- Tu t’accroches á des histories – dice Crevel-. Tu
étreins des mots...
-
No, viejo, eso se hace más bien del
otro lado del mar, que no conocés. Hace rato que no me acuesto con las
palabras. Las sigo usando, como vos y como todos, pero las cepillo muchísimo
antes de ponérmelas.
Rayuela, Julio Cortázar.
Creo en la
posibilidad del encanto, y en la rapidez de estas horas. La vida continúa de
maneras imperceptibles durante 10,080 minutos humanos. El
verano nos alcanzó de una forma impresionante. A veces era un giro. Una pirueta
de color anís o rojo para tocarte la
mejilla. A veces era él. O ella. Él que te tomaba de la mano, pero
no te besaba. Ella que te tomaba de
la mano para no perderte en la noche, así como si nada. Nos hemos perdido, sin
embargo en el olor de las calles, de un profundo color ocre. Respirar una y
otra vez la gracia de estar vivos. Con todos estos sentimientos atravesándote
los ojos como espadas finas, o la luz, un frío perpetuo en el aire. A veces no
sabían ni de lo que hablaba. Supongo que he perdido lentamente la capacidad
verbal para seducir o pedir direcciones. Pero luego llegaba la noche otra vez y
ya, con todas estas imágenes podíamos apropiarnos de todo. Y ya como la
sensación del beso estaba cerca, y ya como nada importaba –ni importa ahora- dejábamos
que ocurriera la vida. Las noches de
verano que son tan un hombre que quiere llamarte al otro día. Aunque no lo
hace. Ni lo hará. O su voz diciéndote “me gustas mucho, muchísimo” cuando te
besa el pecho sigilosamente, y estás sobre él. La expresión de su cuerpo,
inflamada, para recibirte en su vida.
Supongo que vamos por los bares con un hambre perpetua o con esa soledad
marcada en la frente. Al final de la noche te intentan convencer “no lo
olvido”, “a mí si me importa”, “cuándo vuelves”, “te voy a esperar”. Luego,
sucede el tiempo y no suena el teléfono. De igual manera existen los que sí te
llaman. Le diste un beso lento pero a través de las manos en aquél vagón de
tren. El no te olvida. El no. Tampoco olvidas la gabardina o el aroma de los
brazos. Su deseo en escaparates de hotel. Café o vino. Librerías. Avenidas. Cigarrillos,
siempre, nocturnos. Mientras, todo sucede en una de las ciudades más grandes
del mundo. Pero también es la dulzura de enseñarle que existen momentos rotos
que nadie puede armarte, ni para hacerte sonreír de veras. Hay esa gente que
tiene que olvidarte porque no tiene de otra. Las hay. Les hay también quienes
todavía te buscan en una canción o un libro grande y blanco. En un boleto del
subterráneo o quizá, en esas huellas de las copas de vino que dejamos allí. Algún día estaremos en el mismo lugar, y
entonces, tal vez. Alguien dibujará nuestros rostros, será verano por
supuesto. Hará con sus dedos, flores, que bien podrías comerte y luego
trasvasar a mi boca; su textura es como la de un pastel de fresas derretidas.

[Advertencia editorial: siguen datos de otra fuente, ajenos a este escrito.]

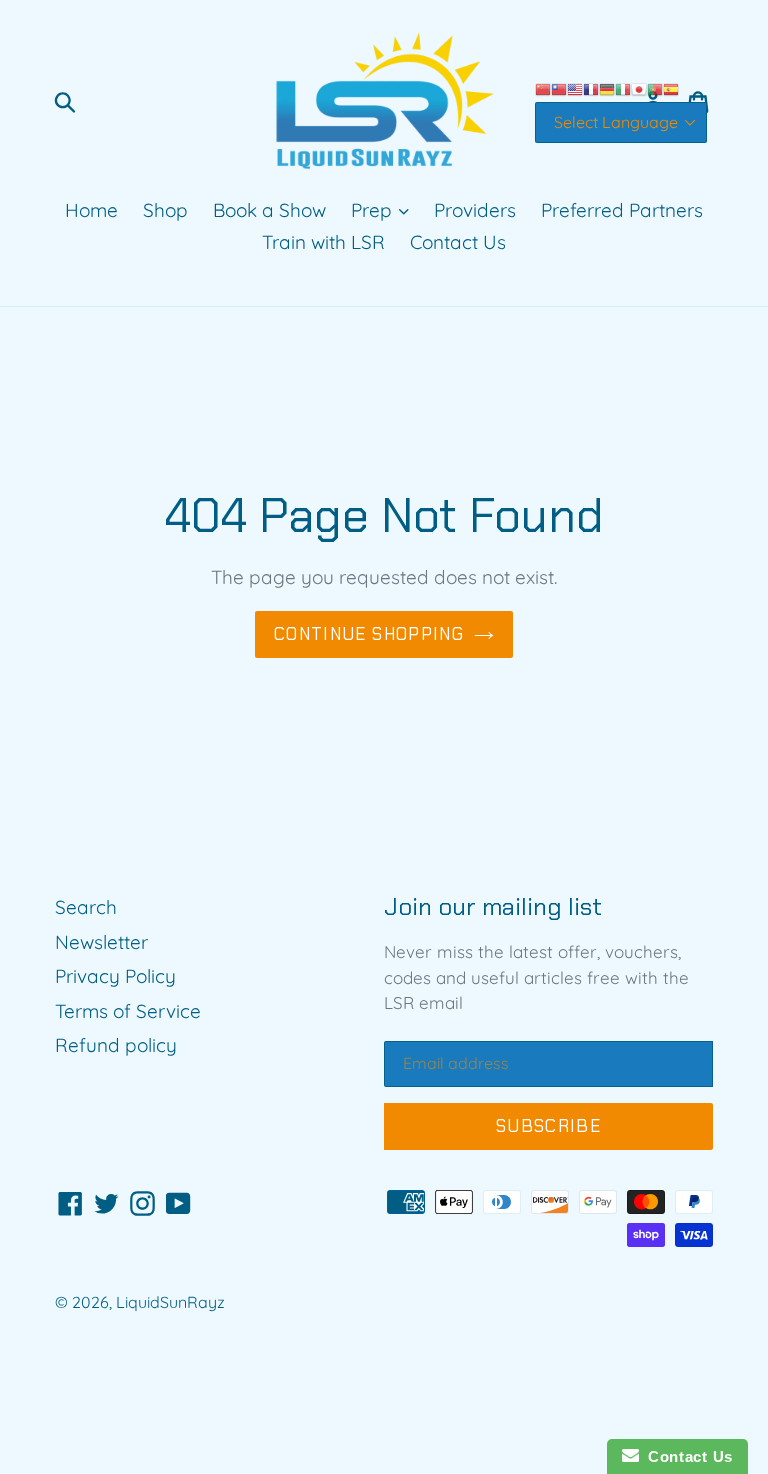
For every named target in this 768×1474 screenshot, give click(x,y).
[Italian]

Creo en ese impulso apenas, se desprende de las palpitaciones y parpadeos de
farolas naranjas. La ciudad llena así, para ambos. El baño, la sala, la
habitación que estaba repleta y todos viendo el espectáculo de encontrarnos. Lo
poco que ya echaba de menos conocerte. Estar allí. Haciendo pedazos su
existencia. La tuya, la de ella, la
de todos. No sé bien porque repetirlo. Tiene un sabor a menta o a hornos
caseros, con ese calor. Perfumes de diseñador. Aparatos tecnológicos por el
suelo. Humedad a medias en las piernas. Creo en todo lo que me han dicho los
adultos. Pocas cosas hay como ser joven o poeta. Desarmar a los hombres y a las
mujeres. La voluptuosidad del verano en la boca, ¿recuerdas? Ya de mí no recuerdas
nada, seguro. Ni la cadencia de mis labios, las palabras puntiagudas o la famélica tristeza de mi cuerpo. Es todo muy lo mismo. Ojala todos hubiesen
sido menos amables. Creo que ya me odiabas antes de soltarme. Todavía recuerdo sus manos en los
bolsillos saliendo del edificio, y no decirle ni adiós.